Abstract: Community–Researh Partnerships to Promote the Implementation of Evidence-Based Parenting Programs in Primary Care (Society for Prevention Research 25th Annual Meeting)

109 Community–Researh Partnerships to Promote the Implementation of Evidence-Based Parenting Programs in Primary Care

Schedule:
Wednesday, May 31, 2017
Concord (Hyatt Regency Washington, Washington DC)
* noted as presenting author
Cady Berkel, PhD, Assistant Research Professor, Arizona State University, Tempe, AZ
J.D. Smith, PhD, Assistant Professor, Northwestern University, Chicago, IL
Jenna Rudo-Stern, M.A., Graduate Student, Arizona State University, Tempe, AZ
Thomas J. Dishion, PhD, Professor and Director of REACH Institute, Arizona State University, Tempe, AZ
Given its reach and contact throughout childhood, pediatric primary care may be an ideal setting for delivering family centered evidence based programs (EBPs). Based on our longstanding experience with primary care, we also know there are many barriers to sustainable implementation of EBPs. This presentation describes the process of engaging with stakeholders to support the implementation of the Family Check-Up 4 Health, an adapted version of the Family Check-Up to prevent pediatric obesity and sequelae in primary care. Our approach closely mirrors the Kellam (2012) partnership model.

We began with one large primary care clinic with whom the first author has collaborated with for nearly a decade. As we identified potential barriers, we invited partners with relevant expertise to join our advisory board, which contains representatives from multiple groups: clinical and administrative staff from primary care clinics and FQHCs, Medicaid, healthplans, DHS, professional organizations, and experts in pediatric obesity. In preparation for our CDC-funded trial, 30 members of our advisory board and research team met to address three overarching barriers identified by the group: How can the program be integrated with minimal interruptions to clinic flow? How can we keep program content current over time? What types of evidence would encourage sustainable funding? Topics were addressed in three workout groups; each led by an individual chosen from the board. Each breakout group then reported back to the full group with identified solutions. Breakout sessions and the full group meeting were transcribed and thematically analyzed.

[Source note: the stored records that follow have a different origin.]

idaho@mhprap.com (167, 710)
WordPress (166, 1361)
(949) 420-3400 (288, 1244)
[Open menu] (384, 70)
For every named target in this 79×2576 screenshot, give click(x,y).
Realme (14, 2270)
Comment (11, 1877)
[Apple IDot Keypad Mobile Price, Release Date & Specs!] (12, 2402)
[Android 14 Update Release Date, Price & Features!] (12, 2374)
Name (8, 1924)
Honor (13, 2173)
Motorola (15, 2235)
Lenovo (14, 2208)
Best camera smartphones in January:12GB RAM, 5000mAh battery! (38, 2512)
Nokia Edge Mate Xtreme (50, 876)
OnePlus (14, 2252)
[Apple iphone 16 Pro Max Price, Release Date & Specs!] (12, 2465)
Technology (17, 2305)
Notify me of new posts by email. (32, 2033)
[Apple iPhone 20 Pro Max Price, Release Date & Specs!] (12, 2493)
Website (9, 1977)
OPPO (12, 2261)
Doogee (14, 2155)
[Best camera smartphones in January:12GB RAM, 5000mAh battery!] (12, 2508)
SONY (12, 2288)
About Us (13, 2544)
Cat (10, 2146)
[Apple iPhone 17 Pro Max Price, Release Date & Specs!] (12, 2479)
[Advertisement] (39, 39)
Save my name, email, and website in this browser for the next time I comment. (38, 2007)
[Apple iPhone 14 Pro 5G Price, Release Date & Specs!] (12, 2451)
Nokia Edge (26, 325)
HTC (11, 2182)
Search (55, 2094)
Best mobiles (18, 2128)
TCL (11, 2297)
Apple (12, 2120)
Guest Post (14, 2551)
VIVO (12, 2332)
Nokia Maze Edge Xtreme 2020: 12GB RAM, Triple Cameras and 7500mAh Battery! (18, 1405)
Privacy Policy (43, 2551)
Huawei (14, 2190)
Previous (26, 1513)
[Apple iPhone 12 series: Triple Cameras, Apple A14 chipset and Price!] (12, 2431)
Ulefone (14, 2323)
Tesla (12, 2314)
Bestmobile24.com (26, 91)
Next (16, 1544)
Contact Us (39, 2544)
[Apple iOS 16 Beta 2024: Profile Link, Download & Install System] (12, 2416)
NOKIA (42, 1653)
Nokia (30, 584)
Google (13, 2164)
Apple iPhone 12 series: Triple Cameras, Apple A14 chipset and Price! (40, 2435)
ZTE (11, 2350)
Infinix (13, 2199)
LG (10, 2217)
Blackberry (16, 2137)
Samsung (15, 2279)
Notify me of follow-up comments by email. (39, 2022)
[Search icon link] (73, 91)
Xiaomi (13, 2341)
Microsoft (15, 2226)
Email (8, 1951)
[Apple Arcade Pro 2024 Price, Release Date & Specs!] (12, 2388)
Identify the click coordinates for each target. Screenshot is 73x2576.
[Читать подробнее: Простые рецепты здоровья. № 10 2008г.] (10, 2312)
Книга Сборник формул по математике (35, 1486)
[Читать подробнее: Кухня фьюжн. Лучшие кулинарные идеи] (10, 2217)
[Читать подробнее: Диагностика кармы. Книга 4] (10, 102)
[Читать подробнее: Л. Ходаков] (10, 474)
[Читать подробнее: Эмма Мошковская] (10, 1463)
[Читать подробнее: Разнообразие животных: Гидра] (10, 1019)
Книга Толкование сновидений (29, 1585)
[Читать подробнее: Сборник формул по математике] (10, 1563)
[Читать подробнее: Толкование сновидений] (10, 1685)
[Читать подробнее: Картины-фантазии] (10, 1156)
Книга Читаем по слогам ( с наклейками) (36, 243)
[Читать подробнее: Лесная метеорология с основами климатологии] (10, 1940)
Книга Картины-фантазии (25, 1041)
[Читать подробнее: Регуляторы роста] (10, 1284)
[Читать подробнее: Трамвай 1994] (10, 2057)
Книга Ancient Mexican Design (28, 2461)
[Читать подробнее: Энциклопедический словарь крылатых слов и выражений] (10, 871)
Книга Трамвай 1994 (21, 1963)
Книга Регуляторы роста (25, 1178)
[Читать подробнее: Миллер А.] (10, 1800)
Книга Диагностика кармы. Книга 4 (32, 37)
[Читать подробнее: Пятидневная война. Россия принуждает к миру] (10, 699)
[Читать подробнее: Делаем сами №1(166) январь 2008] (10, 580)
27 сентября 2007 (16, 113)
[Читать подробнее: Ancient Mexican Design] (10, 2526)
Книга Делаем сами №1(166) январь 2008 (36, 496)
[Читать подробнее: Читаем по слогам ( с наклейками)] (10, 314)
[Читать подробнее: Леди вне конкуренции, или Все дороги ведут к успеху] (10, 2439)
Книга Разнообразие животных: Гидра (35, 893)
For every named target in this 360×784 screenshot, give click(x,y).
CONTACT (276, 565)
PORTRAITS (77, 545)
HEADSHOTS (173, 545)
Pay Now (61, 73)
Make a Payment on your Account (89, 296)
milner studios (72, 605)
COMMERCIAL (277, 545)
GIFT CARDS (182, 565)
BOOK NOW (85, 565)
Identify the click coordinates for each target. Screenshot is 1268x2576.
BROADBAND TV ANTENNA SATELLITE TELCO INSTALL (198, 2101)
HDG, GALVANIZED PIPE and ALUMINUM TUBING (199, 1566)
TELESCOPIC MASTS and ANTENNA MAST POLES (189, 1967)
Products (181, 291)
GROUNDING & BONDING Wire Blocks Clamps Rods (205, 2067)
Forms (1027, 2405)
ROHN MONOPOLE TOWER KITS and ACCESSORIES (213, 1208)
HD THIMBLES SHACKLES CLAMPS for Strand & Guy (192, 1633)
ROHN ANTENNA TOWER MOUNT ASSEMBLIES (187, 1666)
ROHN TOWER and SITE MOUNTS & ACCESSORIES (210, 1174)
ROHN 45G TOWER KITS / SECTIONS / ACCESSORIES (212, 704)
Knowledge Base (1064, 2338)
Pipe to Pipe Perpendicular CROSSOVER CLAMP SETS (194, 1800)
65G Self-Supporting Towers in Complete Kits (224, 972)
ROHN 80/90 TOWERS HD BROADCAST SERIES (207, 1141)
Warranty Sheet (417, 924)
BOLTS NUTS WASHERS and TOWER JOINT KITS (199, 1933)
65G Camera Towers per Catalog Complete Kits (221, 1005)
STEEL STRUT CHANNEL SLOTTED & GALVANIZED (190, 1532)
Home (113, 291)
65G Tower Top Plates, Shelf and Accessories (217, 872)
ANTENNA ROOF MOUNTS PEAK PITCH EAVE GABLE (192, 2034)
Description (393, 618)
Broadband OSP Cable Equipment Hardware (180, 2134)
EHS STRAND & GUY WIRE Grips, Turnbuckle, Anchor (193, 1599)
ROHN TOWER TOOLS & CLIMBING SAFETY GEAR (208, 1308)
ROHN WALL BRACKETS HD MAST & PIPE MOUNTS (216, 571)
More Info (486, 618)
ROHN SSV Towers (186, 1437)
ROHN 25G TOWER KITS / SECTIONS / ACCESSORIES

The following solutions were identified by the groups:

  1. Use the lowest level position that is able to perform and potentially bill
  2. Offer services in the clinic or at home and monitor how families engage as there costs and benefits for each
  3. Use electronic learning collaboratives to share updated resources
  4. Consider and measure benefits at multiple stakeholder levels
    1. Families: better health and quality care. Consider assessing collateral effects on parents as they may have a faster ROI than child health outcomes
    2. Providers: recruiting and retaining both patients and staff
    3. Payors: avoidance of unnecessary healthcare costs
    4. Use mixed method data to engage stakeholders

The results of a qualitative analysis of transcripts from our advisory board meeting are presented for each theme.

With the increasing attention to primary care as a context for expanding the reach of EBPs, eliciting the engagement of primary care stakeholders will increase the feasibility, acceptability, and likelihood of sustained implementation. Engagement processes and specific recommendations are relevant for others interested in implementation in primary care.